→ Task to carry out: Edit the records below so that every "target" reads "element", keeping everything else the same, and leave out the picture lines.

[Records for locating elements on screens]
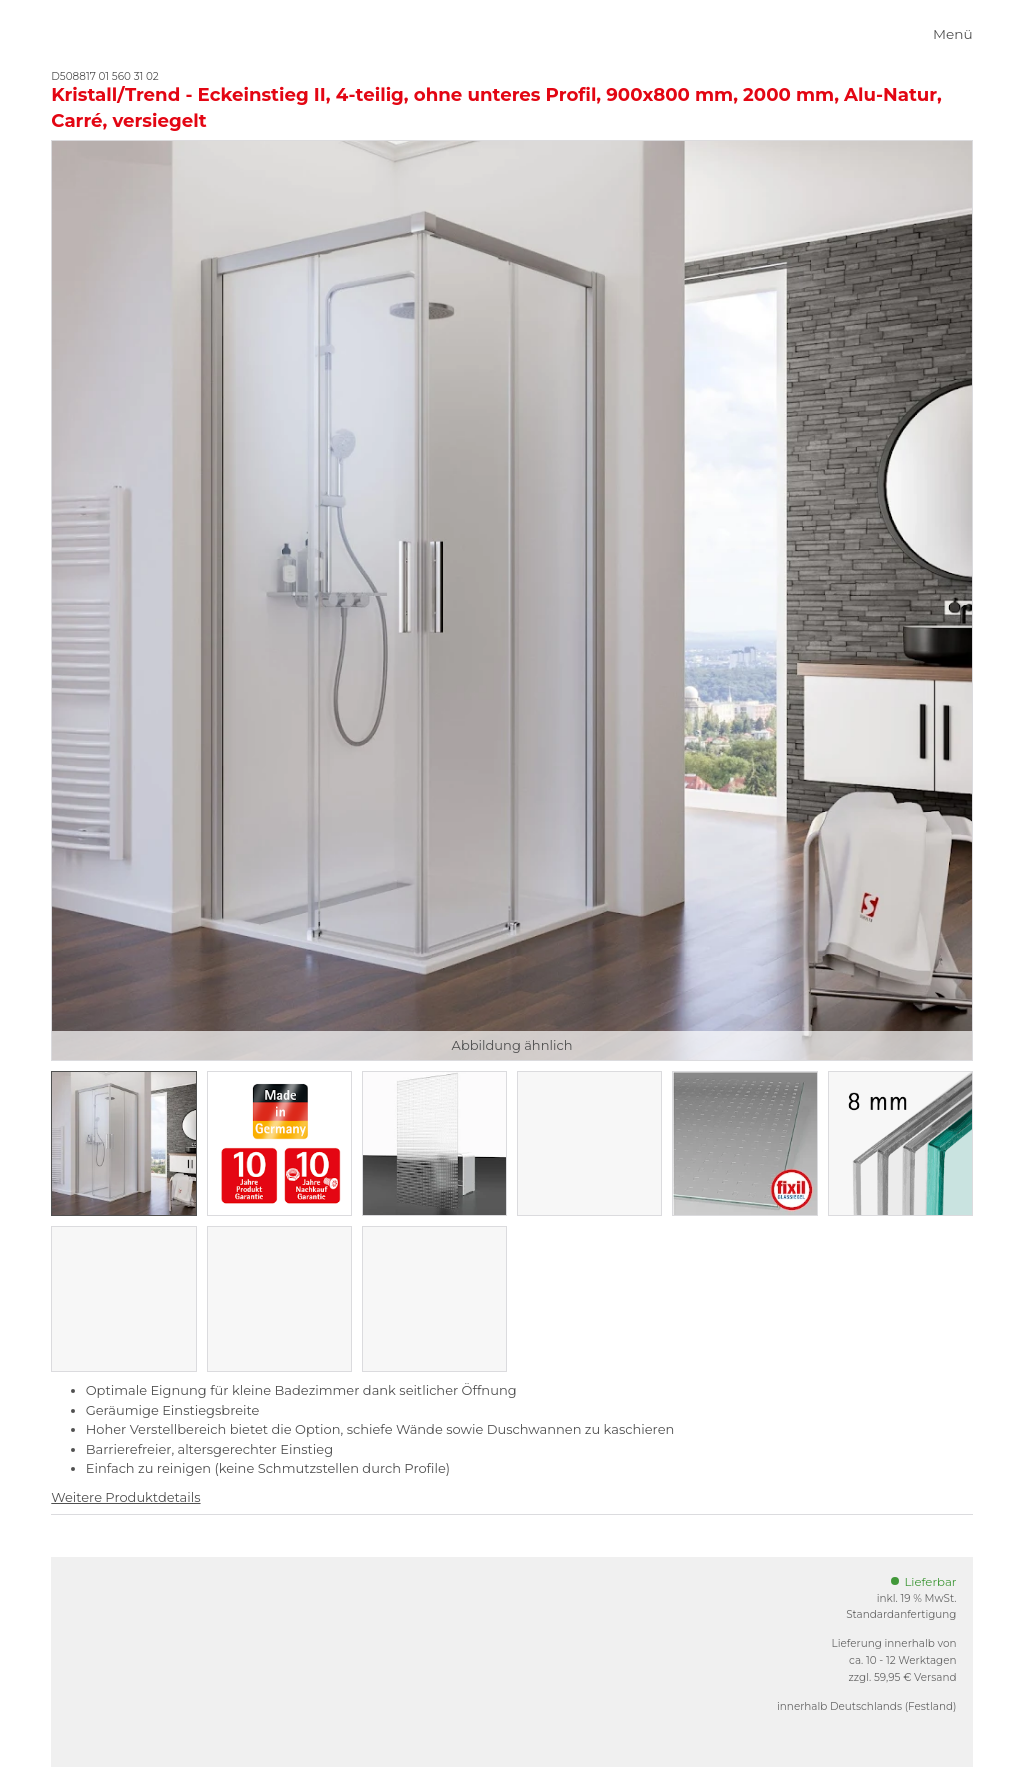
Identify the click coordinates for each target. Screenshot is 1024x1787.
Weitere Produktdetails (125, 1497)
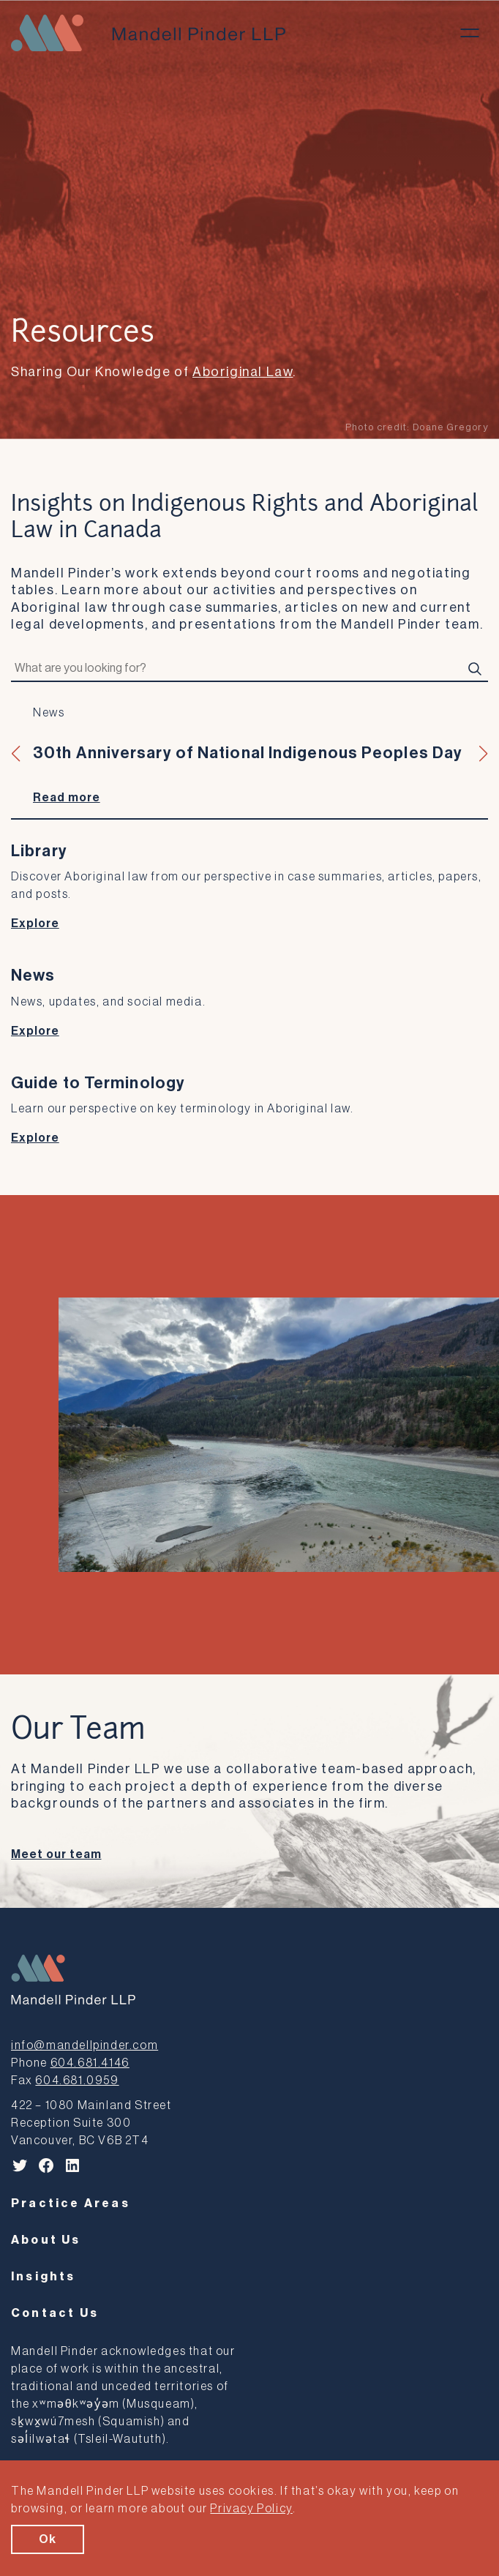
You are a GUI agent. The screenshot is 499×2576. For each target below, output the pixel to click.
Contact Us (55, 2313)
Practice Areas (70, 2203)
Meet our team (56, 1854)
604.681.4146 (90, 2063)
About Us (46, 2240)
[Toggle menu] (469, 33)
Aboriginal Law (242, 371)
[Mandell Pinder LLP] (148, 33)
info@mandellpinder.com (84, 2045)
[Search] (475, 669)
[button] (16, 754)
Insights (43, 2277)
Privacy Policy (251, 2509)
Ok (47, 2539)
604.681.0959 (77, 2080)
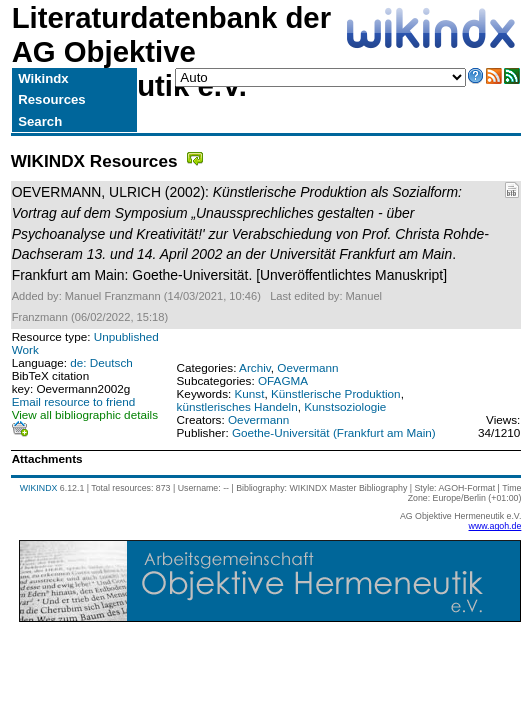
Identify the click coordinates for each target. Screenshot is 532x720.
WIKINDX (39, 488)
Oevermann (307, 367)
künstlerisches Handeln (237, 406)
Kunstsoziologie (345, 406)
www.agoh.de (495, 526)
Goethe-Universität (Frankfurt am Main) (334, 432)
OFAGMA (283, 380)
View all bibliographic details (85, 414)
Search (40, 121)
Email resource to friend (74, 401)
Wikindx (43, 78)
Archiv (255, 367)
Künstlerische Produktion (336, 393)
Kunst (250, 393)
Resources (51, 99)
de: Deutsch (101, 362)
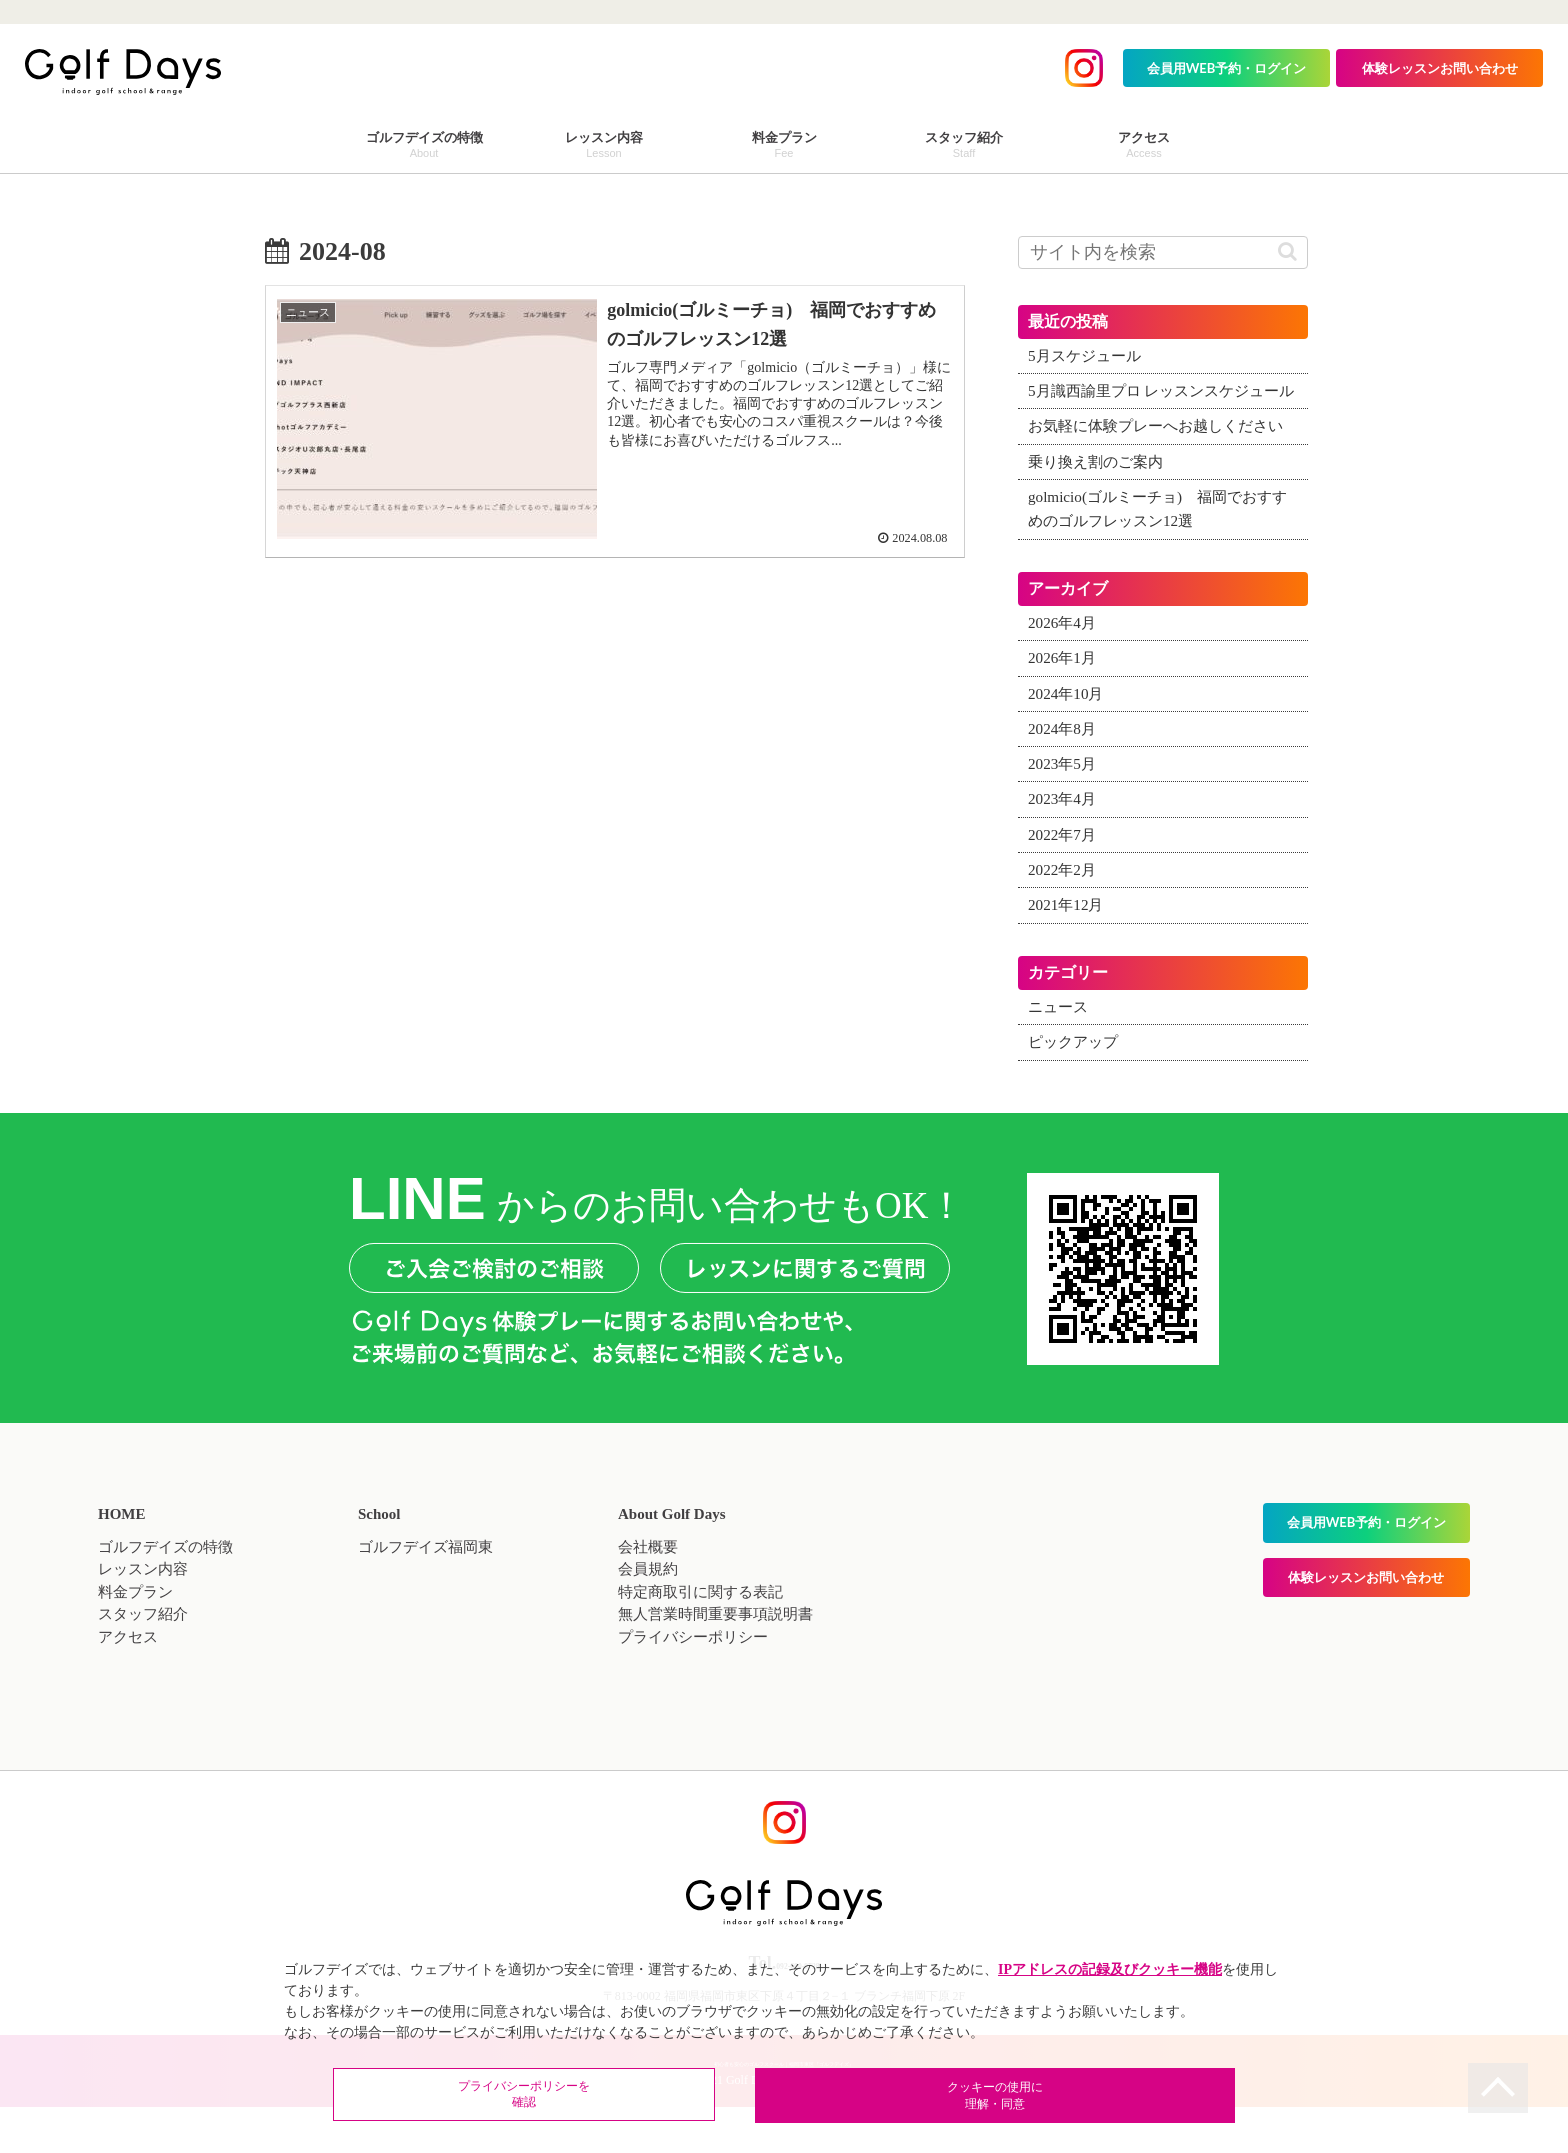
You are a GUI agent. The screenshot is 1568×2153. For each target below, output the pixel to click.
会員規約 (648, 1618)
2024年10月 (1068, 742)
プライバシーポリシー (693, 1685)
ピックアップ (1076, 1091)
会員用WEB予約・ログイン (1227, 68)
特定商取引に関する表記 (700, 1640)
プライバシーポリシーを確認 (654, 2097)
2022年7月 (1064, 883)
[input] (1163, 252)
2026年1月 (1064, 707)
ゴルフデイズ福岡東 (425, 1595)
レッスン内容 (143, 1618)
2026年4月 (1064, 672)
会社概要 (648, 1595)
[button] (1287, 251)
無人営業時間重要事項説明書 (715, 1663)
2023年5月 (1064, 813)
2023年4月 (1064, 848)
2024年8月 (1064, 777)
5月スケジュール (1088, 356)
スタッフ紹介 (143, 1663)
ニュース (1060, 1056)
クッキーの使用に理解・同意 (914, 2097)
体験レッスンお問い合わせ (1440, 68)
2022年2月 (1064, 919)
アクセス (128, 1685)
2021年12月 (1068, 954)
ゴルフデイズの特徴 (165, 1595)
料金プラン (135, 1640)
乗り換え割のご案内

→ Correct result:
Identify the click coordinates for each element. Screenshot is 1024x1787.
Weitere Produktdetails (125, 1497)
You are a GUI agent. The screenshot is 499×2576. For each element below, output the pixel to click.
Contact Us (55, 2313)
Practice Areas (70, 2203)
Meet our team (56, 1854)
604.681.4146 (90, 2063)
About Us (46, 2240)
[Toggle menu] (469, 33)
Aboriginal Law (242, 371)
[Mandell Pinder LLP] (148, 33)
info@mandellpinder.com (84, 2045)
[Search] (475, 669)
[button] (16, 754)
Insights (43, 2277)
Privacy Policy (251, 2509)
Ok (47, 2539)
604.681.0959 (77, 2080)
Identify the click coordinates for each element. Screenshot is 532x720.
WIKINDX (39, 488)
Oevermann (307, 367)
künstlerisches Handeln (237, 406)
Kunstsoziologie (345, 406)
www.agoh.de (495, 526)
Goethe-Universität (Frankfurt am Main) (334, 432)
OFAGMA (283, 380)
View all bibliographic details (85, 414)
Search (40, 121)
Email resource to friend (74, 401)
Wikindx (43, 78)
Archiv (255, 367)
Künstlerische Produktion (336, 393)
Kunst (250, 393)
Resources (51, 99)
de: Deutsch (101, 362)
You are a GUI agent. The screenshot is 1568×2153. For each element below, output the pixel to click.
会員規約 (648, 1618)
2024年10月 (1068, 742)
プライバシーポリシー (693, 1685)
ピックアップ (1076, 1091)
会員用WEB予約・ログイン (1227, 68)
特定商取引に関する表記 (700, 1640)
プライバシーポリシーを確認 (654, 2097)
2022年7月 (1064, 883)
[input] (1163, 252)
2026年1月 (1064, 707)
ゴルフデイズ福岡東 (425, 1595)
レッスン内容 (143, 1618)
2026年4月 (1064, 672)
会社概要 (648, 1595)
[button] (1287, 251)
無人営業時間重要事項説明書 (715, 1663)
2023年5月 (1064, 813)
2023年4月 (1064, 848)
2024年8月 (1064, 777)
5月スケジュール (1088, 356)
スタッフ紹介 (143, 1663)
ニュース (1060, 1056)
クッキーの使用に理解・同意 (914, 2097)
体験レッスンお問い合わせ (1440, 68)
2022年2月 (1064, 919)
アクセス (128, 1685)
2021年12月 (1068, 954)
ゴルフデイズの特徴 (165, 1595)
料金プラン (135, 1640)
乗り換え割のご案内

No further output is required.